>> BEGIN

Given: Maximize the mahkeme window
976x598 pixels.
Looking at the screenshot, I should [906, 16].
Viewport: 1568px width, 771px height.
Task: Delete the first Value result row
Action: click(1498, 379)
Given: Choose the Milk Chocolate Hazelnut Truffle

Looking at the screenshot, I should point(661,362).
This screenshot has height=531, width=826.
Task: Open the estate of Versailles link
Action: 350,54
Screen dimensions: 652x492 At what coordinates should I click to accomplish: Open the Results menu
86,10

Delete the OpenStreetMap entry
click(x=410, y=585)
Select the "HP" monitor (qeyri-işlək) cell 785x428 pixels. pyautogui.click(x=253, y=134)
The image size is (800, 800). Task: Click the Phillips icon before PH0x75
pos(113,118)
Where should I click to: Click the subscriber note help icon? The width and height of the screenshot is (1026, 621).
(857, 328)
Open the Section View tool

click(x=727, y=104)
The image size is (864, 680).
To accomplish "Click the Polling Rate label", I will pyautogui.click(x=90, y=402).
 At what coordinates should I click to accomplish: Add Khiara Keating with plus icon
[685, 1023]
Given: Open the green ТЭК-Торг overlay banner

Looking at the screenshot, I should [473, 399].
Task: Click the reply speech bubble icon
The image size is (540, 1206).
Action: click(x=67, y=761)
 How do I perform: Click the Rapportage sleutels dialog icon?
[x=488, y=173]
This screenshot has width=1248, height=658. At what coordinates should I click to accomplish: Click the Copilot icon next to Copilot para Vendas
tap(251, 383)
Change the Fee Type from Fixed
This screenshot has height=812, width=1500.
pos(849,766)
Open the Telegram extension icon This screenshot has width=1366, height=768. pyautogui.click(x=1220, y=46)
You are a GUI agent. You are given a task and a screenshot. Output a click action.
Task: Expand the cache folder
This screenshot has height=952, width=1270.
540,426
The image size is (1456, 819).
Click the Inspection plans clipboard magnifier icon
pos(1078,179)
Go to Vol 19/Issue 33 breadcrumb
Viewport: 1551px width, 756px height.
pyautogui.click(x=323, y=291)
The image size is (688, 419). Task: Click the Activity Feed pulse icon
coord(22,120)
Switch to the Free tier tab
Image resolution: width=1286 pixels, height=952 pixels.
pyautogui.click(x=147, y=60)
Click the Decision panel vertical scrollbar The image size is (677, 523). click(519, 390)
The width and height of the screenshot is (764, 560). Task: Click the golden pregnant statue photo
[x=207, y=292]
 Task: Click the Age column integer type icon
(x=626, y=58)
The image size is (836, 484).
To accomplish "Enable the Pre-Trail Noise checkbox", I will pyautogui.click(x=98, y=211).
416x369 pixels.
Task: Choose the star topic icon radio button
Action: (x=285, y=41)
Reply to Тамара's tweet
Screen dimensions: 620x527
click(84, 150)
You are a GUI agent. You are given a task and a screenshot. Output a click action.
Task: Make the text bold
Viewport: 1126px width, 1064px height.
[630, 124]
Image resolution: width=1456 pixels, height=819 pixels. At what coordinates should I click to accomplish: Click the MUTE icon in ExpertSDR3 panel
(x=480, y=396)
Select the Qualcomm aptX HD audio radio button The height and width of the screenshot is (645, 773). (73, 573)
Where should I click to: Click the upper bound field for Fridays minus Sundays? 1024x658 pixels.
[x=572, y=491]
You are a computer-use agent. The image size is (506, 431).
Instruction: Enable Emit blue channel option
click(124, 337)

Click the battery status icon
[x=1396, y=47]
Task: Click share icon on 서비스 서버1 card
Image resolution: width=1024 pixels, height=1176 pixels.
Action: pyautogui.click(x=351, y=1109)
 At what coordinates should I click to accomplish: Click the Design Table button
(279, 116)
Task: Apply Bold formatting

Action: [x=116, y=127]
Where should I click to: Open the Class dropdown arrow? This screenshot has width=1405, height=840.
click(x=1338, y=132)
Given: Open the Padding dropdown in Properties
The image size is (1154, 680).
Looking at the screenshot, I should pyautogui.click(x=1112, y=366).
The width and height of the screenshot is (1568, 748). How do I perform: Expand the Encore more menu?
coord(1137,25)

>> END

## REQUIREMENT
Report every line of the rows above that contains the word "Where", matching its case exactly.

## SOLUTION
Where should I click to: Click the subscriber note help icon? The width and height of the screenshot is (1026, 621).
Where should I click to: Click the upper bound field for Fridays minus Sundays? 1024x658 pixels.
Where should I click to: Open the Class dropdown arrow? This screenshot has width=1405, height=840.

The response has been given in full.